Wednesday, May 6, 2009

swine flu is flu revisited from 1918??

Just finished watching a repeat of a documentary on PBS that aired about 2 years
ago, talking about the flu epidemic of Spain in 1918. They seem to have
narrowed the place it originated down to a military camp in 1915 in a small town
in France. There it had all of the elements one of the virologists said it
needed that would work together to create the virus: the presence of swine, the
presence of birds (chickens), and horribly cramped quarters full of humans.

One of the scientists talked about the records of doctors who studied and
documented the epidemic.

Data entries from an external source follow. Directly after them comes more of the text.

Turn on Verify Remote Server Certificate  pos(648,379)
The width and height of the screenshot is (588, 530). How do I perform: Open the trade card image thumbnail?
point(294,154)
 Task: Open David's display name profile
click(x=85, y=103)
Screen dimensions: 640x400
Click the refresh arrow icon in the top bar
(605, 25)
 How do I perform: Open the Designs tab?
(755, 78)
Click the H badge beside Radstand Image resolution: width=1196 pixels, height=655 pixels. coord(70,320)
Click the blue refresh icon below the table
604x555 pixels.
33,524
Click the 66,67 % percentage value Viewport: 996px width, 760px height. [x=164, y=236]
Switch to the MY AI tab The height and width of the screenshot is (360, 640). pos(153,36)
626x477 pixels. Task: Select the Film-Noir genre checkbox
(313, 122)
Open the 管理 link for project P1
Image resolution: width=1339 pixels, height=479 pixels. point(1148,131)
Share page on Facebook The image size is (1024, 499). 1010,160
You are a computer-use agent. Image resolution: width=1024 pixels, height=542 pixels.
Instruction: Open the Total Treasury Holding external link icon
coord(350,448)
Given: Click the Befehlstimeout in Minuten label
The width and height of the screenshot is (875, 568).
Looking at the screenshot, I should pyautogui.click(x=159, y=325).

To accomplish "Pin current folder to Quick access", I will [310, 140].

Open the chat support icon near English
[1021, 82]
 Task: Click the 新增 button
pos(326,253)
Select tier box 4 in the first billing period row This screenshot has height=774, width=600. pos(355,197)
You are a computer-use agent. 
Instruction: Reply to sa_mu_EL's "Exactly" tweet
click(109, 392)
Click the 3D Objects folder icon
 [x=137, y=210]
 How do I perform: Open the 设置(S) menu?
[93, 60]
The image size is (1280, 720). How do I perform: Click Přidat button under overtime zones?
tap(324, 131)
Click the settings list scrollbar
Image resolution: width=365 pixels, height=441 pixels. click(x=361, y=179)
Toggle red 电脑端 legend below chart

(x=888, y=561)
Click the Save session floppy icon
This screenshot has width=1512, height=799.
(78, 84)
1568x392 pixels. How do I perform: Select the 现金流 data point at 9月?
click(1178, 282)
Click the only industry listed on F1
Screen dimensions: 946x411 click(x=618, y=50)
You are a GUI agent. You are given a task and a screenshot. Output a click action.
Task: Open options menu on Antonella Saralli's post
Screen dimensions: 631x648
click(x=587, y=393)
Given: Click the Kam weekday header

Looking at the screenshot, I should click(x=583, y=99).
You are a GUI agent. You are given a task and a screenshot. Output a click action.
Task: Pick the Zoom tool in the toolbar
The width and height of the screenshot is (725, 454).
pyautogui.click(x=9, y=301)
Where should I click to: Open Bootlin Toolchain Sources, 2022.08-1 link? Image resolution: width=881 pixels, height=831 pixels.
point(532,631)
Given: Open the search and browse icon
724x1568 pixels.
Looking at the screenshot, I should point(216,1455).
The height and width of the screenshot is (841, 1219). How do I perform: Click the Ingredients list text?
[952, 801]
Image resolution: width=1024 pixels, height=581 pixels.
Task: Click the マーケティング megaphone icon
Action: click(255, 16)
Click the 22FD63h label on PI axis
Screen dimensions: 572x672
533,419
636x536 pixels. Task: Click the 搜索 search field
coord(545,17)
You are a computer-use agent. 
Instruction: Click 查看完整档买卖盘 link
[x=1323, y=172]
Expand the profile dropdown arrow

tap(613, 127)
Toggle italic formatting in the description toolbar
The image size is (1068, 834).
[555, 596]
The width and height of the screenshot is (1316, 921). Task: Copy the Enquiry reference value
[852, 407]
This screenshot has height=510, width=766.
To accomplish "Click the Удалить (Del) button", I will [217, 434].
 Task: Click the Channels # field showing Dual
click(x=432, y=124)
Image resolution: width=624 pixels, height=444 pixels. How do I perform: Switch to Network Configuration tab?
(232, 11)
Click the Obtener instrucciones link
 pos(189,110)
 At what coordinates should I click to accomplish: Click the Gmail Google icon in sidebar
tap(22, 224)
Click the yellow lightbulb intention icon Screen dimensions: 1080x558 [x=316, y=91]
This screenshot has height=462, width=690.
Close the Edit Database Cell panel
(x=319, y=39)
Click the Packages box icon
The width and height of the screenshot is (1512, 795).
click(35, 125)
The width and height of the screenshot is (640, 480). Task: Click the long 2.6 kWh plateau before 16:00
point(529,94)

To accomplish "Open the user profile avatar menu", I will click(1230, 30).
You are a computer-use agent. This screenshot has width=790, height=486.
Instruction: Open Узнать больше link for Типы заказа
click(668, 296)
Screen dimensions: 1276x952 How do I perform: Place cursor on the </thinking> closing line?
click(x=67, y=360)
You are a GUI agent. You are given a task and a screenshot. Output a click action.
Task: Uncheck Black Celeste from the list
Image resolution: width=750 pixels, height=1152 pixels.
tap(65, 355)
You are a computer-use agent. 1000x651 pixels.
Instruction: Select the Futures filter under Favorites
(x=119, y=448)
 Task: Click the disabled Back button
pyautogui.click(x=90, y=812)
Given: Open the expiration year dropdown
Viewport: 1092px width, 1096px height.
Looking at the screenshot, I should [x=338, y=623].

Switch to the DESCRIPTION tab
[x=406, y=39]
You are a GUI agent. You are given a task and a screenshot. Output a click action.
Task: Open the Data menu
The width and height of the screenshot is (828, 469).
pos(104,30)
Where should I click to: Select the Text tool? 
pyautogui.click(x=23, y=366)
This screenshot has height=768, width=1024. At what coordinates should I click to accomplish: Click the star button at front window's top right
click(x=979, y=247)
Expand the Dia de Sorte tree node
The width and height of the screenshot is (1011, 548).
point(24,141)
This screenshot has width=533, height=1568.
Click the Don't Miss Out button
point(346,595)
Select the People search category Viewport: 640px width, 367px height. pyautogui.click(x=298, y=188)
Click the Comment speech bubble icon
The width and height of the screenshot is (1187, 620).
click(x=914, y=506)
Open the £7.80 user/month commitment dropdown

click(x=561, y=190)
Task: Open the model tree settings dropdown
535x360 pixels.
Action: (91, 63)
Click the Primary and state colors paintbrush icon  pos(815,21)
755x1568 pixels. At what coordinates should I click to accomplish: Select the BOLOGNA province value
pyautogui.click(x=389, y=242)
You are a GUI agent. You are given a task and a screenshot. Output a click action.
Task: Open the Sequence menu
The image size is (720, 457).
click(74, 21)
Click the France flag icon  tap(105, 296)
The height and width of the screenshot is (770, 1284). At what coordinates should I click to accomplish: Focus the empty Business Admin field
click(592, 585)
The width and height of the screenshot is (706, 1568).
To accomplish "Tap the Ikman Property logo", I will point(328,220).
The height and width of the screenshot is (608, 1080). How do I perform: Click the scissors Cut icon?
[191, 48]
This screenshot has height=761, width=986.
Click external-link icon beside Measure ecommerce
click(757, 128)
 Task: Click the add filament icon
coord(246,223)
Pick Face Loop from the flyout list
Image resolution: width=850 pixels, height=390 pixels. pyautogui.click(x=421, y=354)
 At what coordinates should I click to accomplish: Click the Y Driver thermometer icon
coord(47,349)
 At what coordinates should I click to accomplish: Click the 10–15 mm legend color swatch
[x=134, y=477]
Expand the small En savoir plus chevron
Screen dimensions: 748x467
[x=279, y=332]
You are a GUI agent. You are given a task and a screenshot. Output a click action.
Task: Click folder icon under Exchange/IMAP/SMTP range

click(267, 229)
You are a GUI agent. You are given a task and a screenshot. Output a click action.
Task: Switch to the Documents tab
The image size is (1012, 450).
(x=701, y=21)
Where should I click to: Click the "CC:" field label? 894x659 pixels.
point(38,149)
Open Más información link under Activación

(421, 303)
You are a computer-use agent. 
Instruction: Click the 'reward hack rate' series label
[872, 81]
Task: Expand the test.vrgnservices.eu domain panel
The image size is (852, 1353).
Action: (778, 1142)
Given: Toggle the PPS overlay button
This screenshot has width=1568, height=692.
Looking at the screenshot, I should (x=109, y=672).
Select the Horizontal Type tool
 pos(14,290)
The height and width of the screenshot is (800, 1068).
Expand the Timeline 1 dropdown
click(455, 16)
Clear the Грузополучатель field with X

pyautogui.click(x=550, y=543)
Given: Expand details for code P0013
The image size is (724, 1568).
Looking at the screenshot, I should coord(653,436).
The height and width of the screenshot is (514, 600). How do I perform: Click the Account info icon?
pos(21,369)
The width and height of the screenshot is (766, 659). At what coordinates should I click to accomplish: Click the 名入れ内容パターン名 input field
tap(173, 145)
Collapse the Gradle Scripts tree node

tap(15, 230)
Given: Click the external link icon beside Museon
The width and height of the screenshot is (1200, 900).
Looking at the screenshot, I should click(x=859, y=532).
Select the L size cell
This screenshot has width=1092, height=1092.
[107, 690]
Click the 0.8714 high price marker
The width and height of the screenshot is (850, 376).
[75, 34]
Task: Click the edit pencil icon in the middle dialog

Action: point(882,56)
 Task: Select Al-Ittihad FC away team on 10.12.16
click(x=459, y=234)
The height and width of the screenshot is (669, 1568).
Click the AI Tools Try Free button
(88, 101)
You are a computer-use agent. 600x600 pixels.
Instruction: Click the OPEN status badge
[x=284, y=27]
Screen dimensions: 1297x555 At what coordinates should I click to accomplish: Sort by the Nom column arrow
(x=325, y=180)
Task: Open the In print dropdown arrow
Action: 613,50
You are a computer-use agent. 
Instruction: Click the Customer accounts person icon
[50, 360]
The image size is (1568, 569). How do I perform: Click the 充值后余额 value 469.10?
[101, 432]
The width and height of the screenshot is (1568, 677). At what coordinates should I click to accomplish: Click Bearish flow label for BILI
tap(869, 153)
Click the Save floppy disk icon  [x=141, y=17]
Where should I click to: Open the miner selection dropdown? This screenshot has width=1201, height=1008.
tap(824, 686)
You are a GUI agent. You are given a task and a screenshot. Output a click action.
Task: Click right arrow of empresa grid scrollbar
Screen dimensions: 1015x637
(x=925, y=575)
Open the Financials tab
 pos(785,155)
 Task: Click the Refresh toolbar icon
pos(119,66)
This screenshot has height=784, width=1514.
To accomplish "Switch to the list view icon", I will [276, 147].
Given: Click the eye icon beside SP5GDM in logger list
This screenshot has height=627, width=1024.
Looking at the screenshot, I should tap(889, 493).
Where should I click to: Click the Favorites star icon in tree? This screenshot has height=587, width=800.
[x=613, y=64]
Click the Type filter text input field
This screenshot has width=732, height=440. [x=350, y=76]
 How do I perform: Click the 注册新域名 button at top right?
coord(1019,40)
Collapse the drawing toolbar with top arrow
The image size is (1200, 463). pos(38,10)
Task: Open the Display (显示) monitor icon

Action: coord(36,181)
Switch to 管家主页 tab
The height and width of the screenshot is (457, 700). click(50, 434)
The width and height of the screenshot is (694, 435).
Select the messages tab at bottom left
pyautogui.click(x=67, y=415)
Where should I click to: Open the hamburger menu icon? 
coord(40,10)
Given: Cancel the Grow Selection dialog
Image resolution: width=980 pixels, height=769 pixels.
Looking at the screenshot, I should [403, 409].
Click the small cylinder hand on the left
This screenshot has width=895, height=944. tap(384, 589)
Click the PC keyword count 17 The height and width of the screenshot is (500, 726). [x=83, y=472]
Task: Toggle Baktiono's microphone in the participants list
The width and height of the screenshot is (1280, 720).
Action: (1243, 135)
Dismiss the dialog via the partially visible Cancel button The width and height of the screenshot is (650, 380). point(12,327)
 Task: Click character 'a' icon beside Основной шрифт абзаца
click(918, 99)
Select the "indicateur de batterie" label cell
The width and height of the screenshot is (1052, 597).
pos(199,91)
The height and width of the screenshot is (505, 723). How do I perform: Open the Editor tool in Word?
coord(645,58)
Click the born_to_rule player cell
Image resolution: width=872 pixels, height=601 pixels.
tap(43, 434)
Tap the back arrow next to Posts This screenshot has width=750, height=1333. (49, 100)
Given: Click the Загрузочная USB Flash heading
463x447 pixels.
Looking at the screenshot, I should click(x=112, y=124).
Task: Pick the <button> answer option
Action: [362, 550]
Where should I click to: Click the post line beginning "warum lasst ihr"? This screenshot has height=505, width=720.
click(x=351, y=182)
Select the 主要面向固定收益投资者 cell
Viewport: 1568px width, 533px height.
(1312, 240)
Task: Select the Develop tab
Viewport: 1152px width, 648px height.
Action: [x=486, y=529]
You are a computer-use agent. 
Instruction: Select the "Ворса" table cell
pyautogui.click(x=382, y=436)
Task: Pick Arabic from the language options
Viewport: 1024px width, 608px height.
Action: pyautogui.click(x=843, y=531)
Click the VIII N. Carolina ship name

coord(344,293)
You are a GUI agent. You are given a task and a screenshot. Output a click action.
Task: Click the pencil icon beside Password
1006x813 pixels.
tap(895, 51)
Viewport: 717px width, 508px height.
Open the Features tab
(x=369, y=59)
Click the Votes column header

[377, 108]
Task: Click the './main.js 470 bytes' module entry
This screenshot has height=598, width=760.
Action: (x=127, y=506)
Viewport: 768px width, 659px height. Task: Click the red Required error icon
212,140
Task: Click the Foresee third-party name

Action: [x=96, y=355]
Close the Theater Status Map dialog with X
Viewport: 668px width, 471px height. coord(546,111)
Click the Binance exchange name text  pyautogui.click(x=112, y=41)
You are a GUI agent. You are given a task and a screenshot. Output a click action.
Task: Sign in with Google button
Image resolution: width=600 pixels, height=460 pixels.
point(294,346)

Towards the end of the program, one of the scientists
said he felt compelled to "bring the virus back to life" and do animal studies
to try and understand it better. And then he proceeded to it if I got it
straight. My mind began to wander at that point.

As I was listening, like a jack hammer pounding on the back of my brain, was
uncomfortable fear thinking about a book I read 20-some years ago, by Richard
Addams, called, _The Plague Dogs_, which was about two dogs in an experimental
research lab that have been injected with a horrible plague virus and end up
escaping out into the countryside. I also remember vividly a scene in _12
Monkeys_ where a mad scientist willingly turns a lethal virus loose upon the
planet.

Call me paranoid, but this swine flu thing sounds a helluva lot like the
"purulent pneumonia" that struck France in 1918.

rgds,
lisa


From stanford u website:
The Influenza Pandemic of 1918

The influenza pandemic of 1918-1919 killed more people than the Great War, known today as World War I (WWI), at somewhere between 20 and 40 million people. It has been cited as the most devastating epidemic in recorded world history. More people died of influenza in a single year than in four-years of the Black Death Bubonic Plague from 1347 to 1351. Known as "Spanish Flu" or "La Grippe" the influenza of 1918-1919 was a global disaster.